*SUPPLIED MATERIAL*
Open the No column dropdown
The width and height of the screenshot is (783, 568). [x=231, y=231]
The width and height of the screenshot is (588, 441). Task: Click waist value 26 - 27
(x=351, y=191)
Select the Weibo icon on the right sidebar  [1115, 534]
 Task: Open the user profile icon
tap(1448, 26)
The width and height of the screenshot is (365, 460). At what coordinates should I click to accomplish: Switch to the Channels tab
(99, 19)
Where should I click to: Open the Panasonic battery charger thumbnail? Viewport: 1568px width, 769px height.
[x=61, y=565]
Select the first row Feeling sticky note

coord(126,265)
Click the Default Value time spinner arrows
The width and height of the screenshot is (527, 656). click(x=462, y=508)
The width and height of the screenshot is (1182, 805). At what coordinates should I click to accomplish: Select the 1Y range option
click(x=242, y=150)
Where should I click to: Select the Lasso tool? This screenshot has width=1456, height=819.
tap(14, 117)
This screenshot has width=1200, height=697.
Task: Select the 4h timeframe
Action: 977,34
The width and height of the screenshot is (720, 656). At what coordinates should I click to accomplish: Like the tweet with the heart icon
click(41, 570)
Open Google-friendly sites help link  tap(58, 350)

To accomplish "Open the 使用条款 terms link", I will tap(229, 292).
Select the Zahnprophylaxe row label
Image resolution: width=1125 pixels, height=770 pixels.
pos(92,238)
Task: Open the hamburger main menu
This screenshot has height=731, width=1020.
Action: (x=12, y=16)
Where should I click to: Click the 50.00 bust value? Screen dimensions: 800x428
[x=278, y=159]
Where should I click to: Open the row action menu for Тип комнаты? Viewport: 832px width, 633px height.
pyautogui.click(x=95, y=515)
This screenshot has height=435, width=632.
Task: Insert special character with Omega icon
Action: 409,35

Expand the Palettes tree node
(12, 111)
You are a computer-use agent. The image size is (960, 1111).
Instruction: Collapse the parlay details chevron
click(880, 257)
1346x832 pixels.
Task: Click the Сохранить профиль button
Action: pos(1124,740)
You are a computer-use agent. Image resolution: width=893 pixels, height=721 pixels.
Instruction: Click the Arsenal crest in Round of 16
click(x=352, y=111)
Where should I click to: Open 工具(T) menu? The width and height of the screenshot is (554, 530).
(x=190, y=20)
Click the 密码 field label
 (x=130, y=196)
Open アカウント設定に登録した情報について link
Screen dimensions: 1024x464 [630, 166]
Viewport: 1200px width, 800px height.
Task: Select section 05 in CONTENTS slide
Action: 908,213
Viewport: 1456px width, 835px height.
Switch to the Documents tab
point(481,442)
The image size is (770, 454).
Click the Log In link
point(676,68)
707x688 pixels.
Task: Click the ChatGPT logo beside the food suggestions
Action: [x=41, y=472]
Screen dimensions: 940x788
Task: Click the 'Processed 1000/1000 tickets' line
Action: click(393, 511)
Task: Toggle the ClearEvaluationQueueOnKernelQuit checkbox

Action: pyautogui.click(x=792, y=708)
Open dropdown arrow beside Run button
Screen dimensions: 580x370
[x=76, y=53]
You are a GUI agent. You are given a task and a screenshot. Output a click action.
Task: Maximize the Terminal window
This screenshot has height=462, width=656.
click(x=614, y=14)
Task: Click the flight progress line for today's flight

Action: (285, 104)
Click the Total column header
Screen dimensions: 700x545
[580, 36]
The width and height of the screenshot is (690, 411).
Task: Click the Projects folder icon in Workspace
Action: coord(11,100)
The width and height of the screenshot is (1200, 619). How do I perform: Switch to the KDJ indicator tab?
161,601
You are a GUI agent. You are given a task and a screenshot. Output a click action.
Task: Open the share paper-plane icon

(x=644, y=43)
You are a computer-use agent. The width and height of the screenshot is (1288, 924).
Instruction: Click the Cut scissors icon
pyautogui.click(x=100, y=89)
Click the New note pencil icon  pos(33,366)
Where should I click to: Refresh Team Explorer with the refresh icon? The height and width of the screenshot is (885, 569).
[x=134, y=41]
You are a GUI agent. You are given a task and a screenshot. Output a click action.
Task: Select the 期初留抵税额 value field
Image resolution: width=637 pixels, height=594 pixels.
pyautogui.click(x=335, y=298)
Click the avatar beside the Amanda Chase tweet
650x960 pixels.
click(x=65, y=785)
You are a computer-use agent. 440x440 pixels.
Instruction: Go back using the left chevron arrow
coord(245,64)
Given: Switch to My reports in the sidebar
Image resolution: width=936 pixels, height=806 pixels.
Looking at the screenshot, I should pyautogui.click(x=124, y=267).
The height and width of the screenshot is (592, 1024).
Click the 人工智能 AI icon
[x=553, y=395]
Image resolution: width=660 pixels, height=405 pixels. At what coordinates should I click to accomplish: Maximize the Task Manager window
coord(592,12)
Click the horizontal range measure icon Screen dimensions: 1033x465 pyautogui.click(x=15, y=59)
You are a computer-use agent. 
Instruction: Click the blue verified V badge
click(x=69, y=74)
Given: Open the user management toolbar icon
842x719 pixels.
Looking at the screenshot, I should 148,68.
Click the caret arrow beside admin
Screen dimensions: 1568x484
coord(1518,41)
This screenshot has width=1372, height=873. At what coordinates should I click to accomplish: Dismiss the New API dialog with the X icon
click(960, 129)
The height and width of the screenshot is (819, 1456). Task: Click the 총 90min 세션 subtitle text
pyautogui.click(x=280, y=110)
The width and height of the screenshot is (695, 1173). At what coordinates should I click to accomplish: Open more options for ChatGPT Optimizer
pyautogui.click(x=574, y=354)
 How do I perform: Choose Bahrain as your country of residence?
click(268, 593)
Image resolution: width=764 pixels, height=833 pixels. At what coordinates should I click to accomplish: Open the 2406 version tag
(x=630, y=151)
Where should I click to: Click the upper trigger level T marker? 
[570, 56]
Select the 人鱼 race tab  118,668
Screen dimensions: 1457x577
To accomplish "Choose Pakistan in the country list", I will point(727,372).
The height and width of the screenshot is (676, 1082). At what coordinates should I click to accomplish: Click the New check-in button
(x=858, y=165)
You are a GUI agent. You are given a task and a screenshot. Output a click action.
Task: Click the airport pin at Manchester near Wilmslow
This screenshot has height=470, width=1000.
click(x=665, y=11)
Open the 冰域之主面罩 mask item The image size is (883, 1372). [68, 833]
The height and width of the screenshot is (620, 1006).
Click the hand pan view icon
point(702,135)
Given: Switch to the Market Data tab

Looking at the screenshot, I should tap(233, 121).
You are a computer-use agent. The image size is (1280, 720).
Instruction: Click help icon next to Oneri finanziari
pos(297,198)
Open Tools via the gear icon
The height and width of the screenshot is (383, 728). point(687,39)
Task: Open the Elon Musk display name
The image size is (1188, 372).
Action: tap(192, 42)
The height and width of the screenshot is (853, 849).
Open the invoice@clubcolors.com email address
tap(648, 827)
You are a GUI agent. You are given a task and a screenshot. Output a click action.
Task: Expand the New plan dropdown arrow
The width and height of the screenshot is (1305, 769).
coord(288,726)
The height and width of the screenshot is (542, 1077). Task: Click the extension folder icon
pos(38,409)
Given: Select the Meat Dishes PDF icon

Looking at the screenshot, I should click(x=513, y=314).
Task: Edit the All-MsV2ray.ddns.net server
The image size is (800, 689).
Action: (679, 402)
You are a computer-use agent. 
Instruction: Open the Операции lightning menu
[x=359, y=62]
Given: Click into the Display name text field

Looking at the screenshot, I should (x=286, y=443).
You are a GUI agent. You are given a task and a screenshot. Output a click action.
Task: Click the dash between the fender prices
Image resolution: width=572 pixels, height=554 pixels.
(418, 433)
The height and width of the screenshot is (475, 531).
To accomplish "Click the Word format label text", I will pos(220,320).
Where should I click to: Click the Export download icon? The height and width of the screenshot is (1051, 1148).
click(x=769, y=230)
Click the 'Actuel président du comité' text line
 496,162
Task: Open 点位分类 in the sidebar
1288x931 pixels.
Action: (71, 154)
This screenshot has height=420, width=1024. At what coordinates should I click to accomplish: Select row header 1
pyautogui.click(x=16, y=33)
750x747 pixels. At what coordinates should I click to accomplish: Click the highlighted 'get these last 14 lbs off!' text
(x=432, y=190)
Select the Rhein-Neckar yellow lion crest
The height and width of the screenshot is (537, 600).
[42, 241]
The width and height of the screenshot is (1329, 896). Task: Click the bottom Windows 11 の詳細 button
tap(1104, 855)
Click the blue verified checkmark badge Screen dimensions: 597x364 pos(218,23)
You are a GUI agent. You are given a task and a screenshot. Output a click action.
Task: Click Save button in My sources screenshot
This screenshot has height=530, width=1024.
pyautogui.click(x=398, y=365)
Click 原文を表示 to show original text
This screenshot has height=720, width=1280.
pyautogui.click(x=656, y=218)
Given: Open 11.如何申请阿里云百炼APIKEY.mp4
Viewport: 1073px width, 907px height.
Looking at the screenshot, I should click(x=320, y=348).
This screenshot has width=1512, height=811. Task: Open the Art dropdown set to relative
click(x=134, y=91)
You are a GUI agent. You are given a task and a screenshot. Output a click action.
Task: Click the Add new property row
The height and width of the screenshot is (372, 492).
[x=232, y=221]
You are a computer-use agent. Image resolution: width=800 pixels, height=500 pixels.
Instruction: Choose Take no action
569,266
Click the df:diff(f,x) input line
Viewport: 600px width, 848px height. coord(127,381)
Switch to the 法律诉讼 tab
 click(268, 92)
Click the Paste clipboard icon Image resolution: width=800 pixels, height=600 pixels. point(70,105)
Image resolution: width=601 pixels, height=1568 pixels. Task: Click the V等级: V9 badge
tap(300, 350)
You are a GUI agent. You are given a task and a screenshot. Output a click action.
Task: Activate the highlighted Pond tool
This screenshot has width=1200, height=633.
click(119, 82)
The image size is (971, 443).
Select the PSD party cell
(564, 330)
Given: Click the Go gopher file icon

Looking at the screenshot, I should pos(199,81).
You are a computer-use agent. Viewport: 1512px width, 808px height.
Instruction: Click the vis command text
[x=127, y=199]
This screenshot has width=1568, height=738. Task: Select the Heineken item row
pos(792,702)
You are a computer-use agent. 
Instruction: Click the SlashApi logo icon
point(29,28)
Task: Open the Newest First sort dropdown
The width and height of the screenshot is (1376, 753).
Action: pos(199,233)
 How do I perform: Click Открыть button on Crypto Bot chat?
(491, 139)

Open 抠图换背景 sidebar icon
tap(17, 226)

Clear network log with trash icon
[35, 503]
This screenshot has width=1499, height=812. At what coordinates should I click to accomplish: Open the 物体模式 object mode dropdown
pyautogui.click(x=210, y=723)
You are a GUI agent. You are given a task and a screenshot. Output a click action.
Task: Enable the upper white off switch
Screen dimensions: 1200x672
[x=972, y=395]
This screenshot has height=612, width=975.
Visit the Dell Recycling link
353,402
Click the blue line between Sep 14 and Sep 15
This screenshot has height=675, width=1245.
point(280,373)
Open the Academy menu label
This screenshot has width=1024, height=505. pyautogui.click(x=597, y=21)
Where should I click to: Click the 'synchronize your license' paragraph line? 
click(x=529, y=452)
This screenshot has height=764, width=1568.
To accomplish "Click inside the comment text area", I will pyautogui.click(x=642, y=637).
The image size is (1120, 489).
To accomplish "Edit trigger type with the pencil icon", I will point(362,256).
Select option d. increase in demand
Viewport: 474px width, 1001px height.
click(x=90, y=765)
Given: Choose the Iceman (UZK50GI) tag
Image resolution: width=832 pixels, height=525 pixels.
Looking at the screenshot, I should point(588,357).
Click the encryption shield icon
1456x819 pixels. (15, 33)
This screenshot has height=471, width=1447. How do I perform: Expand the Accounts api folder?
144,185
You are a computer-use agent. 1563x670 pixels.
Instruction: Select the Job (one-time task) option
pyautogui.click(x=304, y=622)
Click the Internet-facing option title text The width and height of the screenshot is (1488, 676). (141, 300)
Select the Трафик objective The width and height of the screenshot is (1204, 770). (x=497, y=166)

*EXERCISE DIRECTIONS*
Please count how many lines of the material above include the string "computer", then give that number alone.

*EXERCISE RESPONSE*
11